Assignment. Set down each entry below exactly as it stands.

______

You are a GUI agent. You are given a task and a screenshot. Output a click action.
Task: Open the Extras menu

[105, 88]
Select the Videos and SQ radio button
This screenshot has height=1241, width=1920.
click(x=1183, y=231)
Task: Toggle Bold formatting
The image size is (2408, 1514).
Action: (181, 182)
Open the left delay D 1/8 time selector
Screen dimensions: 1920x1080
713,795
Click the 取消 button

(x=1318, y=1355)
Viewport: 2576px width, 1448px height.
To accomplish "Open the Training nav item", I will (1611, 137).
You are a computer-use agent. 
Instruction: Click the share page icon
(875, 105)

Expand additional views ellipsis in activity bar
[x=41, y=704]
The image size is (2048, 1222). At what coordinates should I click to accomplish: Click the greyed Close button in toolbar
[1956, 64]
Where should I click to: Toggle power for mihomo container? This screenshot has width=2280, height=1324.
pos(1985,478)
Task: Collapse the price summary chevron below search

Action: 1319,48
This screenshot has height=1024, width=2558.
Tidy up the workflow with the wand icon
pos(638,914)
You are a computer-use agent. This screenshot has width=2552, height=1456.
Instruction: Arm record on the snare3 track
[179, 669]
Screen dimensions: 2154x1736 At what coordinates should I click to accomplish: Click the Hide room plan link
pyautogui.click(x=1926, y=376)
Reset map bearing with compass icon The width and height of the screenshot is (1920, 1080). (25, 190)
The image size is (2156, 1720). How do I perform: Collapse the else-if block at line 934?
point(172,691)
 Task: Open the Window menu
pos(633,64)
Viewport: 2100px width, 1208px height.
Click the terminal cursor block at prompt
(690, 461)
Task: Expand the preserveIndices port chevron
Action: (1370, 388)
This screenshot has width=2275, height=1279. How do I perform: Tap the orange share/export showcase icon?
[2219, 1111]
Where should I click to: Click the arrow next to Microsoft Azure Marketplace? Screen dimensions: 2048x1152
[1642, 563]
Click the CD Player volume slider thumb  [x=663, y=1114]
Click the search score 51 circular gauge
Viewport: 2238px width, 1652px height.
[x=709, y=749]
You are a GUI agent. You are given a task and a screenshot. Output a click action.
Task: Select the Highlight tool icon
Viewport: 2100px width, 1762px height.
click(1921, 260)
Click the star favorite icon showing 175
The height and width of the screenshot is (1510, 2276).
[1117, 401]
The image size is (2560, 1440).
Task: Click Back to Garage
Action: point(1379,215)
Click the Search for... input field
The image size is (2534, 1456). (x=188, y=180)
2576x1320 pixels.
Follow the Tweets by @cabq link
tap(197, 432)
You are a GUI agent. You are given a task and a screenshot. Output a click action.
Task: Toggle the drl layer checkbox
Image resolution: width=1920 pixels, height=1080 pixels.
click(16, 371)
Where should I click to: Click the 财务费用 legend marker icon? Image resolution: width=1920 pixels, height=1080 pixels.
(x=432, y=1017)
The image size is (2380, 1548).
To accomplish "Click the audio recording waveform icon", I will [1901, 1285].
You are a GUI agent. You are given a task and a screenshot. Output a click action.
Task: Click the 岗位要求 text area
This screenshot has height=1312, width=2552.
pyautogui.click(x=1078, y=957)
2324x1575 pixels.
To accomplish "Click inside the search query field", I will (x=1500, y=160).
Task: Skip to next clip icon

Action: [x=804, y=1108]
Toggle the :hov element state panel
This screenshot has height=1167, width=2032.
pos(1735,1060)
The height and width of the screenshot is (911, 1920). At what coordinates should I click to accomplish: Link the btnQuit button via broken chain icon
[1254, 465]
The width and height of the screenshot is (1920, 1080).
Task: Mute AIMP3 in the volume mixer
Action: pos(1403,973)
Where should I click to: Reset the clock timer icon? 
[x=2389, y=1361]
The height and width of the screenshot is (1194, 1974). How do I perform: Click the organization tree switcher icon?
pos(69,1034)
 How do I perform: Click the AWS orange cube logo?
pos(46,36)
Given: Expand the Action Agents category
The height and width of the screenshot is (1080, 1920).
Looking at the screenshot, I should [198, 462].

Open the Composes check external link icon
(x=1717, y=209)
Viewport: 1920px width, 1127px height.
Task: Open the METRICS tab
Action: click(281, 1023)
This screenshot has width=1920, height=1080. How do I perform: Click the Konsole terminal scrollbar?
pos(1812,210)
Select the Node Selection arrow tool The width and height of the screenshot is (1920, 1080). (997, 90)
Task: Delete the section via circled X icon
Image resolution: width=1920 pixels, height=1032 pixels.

______

Output for this exercise.
You are a GUI agent. You are given a task and a screenshot. Output a click action.
Task: Open the Extras menu

[105, 88]
Select the Videos and SQ radio button
This screenshot has height=1241, width=1920.
click(x=1183, y=231)
Task: Toggle Bold formatting
The image size is (2408, 1514).
Action: (181, 182)
Open the left delay D 1/8 time selector
Screen dimensions: 1920x1080
713,795
Click the 取消 button

(x=1318, y=1355)
Viewport: 2576px width, 1448px height.
To accomplish "Open the Training nav item", I will (1611, 137).
You are a computer-use agent. 
Instruction: Click the share page icon
(875, 105)

Expand additional views ellipsis in activity bar
[x=41, y=704]
The image size is (2048, 1222). At what coordinates should I click to accomplish: Click the greyed Close button in toolbar
[1956, 64]
Where should I click to: Toggle power for mihomo container? This screenshot has width=2280, height=1324.
pos(1985,478)
Task: Collapse the price summary chevron below search

Action: 1319,48
This screenshot has height=1024, width=2558.
Tidy up the workflow with the wand icon
pos(638,914)
You are a computer-use agent. This screenshot has width=2552, height=1456.
Instruction: Arm record on the snare3 track
[179, 669]
Screen dimensions: 2154x1736 At what coordinates should I click to accomplish: Click the Hide room plan link
pyautogui.click(x=1926, y=376)
Reset map bearing with compass icon The width and height of the screenshot is (1920, 1080). (25, 190)
The image size is (2156, 1720). How do I perform: Collapse the else-if block at line 934?
point(172,691)
 Task: Open the Window menu
pos(633,64)
Viewport: 2100px width, 1208px height.
Click the terminal cursor block at prompt
(690, 461)
Task: Expand the preserveIndices port chevron
Action: (1370, 388)
This screenshot has width=2275, height=1279. How do I perform: Tap the orange share/export showcase icon?
[2219, 1111]
Where should I click to: Click the arrow next to Microsoft Azure Marketplace? Screen dimensions: 2048x1152
[1642, 563]
Click the CD Player volume slider thumb  [x=663, y=1114]
Click the search score 51 circular gauge
Viewport: 2238px width, 1652px height.
[x=709, y=749]
You are a GUI agent. You are given a task and a screenshot. Output a click action.
Task: Select the Highlight tool icon
Viewport: 2100px width, 1762px height.
click(1921, 260)
Click the star favorite icon showing 175
The height and width of the screenshot is (1510, 2276).
[1117, 401]
The image size is (2560, 1440).
Task: Click Back to Garage
Action: point(1379,215)
Click the Search for... input field
The image size is (2534, 1456). (x=188, y=180)
2576x1320 pixels.
Follow the Tweets by @cabq link
tap(197, 432)
You are a GUI agent. You are given a task and a screenshot. Output a click action.
Task: Toggle the drl layer checkbox
Image resolution: width=1920 pixels, height=1080 pixels.
click(16, 371)
Where should I click to: Click the 财务费用 legend marker icon? Image resolution: width=1920 pixels, height=1080 pixels.
(x=432, y=1017)
The image size is (2380, 1548).
To accomplish "Click the audio recording waveform icon", I will [1901, 1285].
You are a GUI agent. You are given a task and a screenshot. Output a click action.
Task: Click the 岗位要求 text area
This screenshot has height=1312, width=2552.
pyautogui.click(x=1078, y=957)
2324x1575 pixels.
To accomplish "Click inside the search query field", I will (x=1500, y=160).
Task: Skip to next clip icon

Action: [x=804, y=1108]
Toggle the :hov element state panel
This screenshot has height=1167, width=2032.
pos(1735,1060)
The height and width of the screenshot is (911, 1920). At what coordinates should I click to accomplish: Link the btnQuit button via broken chain icon
[1254, 465]
The width and height of the screenshot is (1920, 1080).
Task: Mute AIMP3 in the volume mixer
Action: pos(1403,973)
Where should I click to: Reset the clock timer icon? 
[x=2389, y=1361]
The height and width of the screenshot is (1194, 1974). How do I perform: Click the organization tree switcher icon?
pos(69,1034)
 How do I perform: Click the AWS orange cube logo?
pos(46,36)
Given: Expand the Action Agents category
The height and width of the screenshot is (1080, 1920).
Looking at the screenshot, I should [198, 462].

Open the Composes check external link icon
(x=1717, y=209)
Viewport: 1920px width, 1127px height.
Task: Open the METRICS tab
Action: click(281, 1023)
This screenshot has width=1920, height=1080. How do I perform: Click the Konsole terminal scrollbar?
pos(1812,210)
Select the Node Selection arrow tool The width and height of the screenshot is (1920, 1080). (997, 90)
Task: Delete the section via circled X icon
Image resolution: width=1920 pixels, height=1032 pixels.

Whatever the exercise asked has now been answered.